> Your goal
Retype the lines of the listing below exactly, but only those from the one containing "You are a GUI" through the last line; pictures stay out.

> Records for this task
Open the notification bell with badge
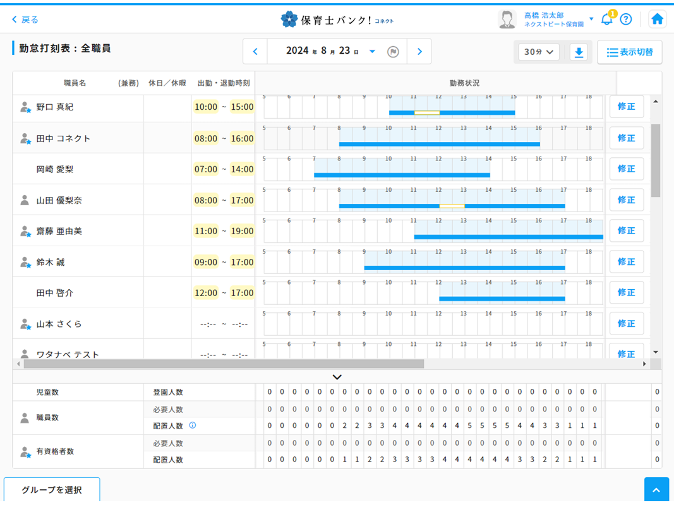674x505 pixels. coord(608,19)
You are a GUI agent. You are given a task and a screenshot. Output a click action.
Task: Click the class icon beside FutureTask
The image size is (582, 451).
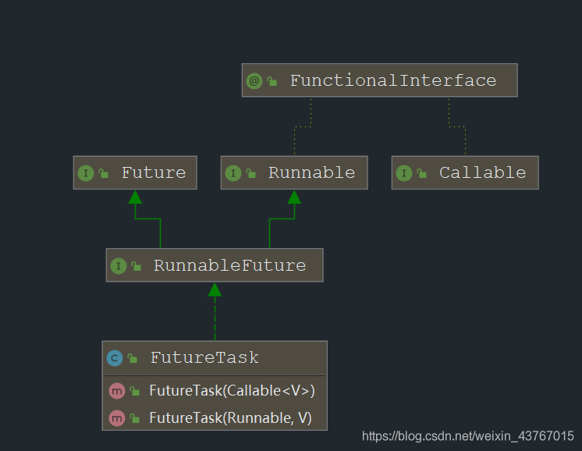click(115, 358)
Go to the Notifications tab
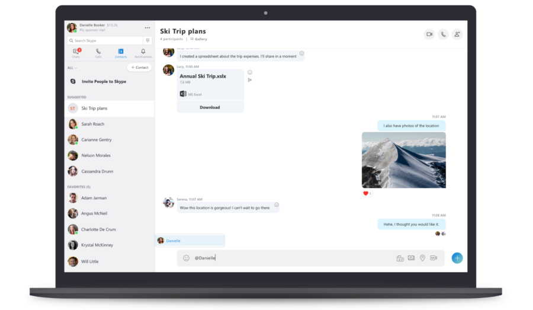This screenshot has width=533, height=310. click(x=143, y=53)
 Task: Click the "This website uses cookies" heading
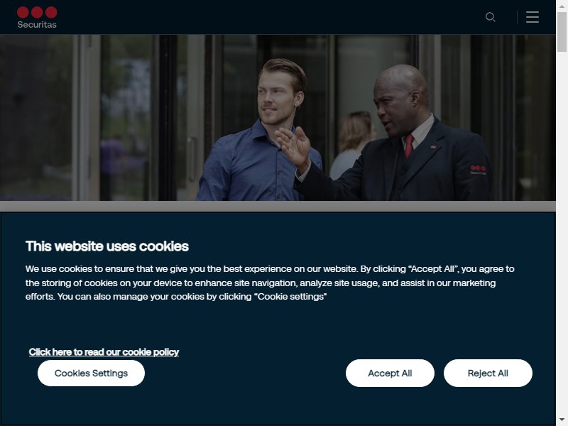(x=107, y=246)
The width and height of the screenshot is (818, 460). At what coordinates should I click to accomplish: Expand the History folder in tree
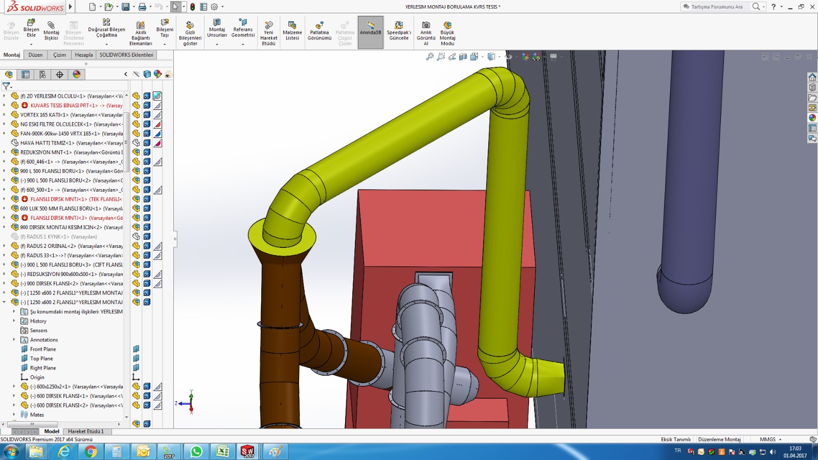pos(14,321)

> Output of the task
You are a GUI agent. You are given a task and a screenshot. Output a click action.
Task: Click the class icon beside FutureTask
The image size is (582, 451).
click(115, 358)
Go to the Notifications tab
This screenshot has width=533, height=310. click(x=143, y=53)
 Task: Click the "This website uses cookies" heading
(x=107, y=246)
The width and height of the screenshot is (818, 460). At what coordinates should I click to accomplish: Expand the History folder in tree
pos(14,321)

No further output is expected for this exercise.